Departments of. Laboratory Medicine and Pathology and Pediatrics and Center for Immunology, University of Minnesota, Minneapolis, MN 55455.
Using a previously described human keratin 14 (K14) promoter, we created mice expressing a peptide Ag (OVAp) in epithelial cells of the skin, tongue, esophagus, and thymus.
Double transgenic mice that also express a TCR specific for this Ag (OT-I) showed evidence for Ag-driven receptor editing in the thymus.
Surprisingly, such mice exhibited a severe autoimmune disease.
In this work we describe the features of this disease and demonstrate that it is dependent on CD8 T cells.
Consistent with the Ag expression pattern dictated by the human K14 promoter, an inflammatory infiltrate was observed in skin and esophagus and around bile ducts of the liver.
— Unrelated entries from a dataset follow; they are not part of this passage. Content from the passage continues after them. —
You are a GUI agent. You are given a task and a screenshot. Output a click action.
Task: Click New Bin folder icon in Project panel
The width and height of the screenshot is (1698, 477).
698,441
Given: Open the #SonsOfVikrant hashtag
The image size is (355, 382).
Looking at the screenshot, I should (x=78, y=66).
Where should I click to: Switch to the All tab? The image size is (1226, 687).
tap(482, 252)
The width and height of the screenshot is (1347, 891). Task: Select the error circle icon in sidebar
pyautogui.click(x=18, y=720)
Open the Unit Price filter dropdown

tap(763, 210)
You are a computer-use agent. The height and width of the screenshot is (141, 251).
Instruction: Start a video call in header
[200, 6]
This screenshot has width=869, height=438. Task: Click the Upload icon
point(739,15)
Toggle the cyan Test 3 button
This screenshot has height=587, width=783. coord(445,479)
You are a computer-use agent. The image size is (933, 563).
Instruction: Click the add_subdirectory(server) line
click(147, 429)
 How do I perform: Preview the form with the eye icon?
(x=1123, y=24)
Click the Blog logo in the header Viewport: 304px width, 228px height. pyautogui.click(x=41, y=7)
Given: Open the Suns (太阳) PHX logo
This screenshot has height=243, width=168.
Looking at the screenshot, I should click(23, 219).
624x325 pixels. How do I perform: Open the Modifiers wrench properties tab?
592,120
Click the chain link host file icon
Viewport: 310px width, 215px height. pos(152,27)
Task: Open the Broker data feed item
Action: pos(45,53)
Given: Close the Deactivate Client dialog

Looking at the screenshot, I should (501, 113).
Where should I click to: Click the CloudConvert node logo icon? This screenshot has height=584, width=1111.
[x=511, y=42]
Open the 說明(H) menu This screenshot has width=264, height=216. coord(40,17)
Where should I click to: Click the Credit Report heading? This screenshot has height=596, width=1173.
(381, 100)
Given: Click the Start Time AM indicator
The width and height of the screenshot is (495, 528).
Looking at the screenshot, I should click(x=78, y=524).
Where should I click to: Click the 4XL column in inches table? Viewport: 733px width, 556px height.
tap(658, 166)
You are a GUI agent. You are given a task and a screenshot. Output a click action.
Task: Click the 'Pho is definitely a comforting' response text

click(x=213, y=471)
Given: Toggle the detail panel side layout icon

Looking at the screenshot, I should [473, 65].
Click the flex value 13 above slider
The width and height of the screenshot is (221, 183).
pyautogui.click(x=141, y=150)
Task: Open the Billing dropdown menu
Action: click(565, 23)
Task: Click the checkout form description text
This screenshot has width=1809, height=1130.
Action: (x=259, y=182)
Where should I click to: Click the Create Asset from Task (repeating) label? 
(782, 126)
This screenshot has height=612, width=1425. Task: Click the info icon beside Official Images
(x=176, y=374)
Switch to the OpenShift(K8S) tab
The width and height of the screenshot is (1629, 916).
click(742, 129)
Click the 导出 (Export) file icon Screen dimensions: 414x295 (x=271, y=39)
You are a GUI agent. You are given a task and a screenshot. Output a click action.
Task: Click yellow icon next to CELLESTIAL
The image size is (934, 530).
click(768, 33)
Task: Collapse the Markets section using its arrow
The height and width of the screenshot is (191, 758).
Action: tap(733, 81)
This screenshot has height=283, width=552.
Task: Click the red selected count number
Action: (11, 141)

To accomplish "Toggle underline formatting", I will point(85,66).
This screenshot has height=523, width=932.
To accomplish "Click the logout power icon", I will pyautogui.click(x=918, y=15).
We also observed a high level of TNF-alpha in the serum.
Given that Ag expression in the thymus induced development of T cells with dual TCR reactivity, and that dual-reactive cells have been suggested to have autoimmune potential, we tested whether they were a causal factor in the disease observed here.
We found that OT-I/K14-OVAp animals on a recombinase-activating gene-deficient background still suffered from disease.
In addition, OT-I animals expressing OVA broadly in all tissues under a different promoter did not experience disease, despite having a similar number of dual-specific T cells.
Thus, in this model it would appear that dual-reactive T cells do not underlie autoimmune pathology.
Finally, we extended these observations to a second transgenic system involving 2C TCR-transgenic animals expressing the SIY peptide Ag with the hK14 promoter.
We discuss the potential relationship between autoimmunity and self-Ags that are expressed in stratified epithelium.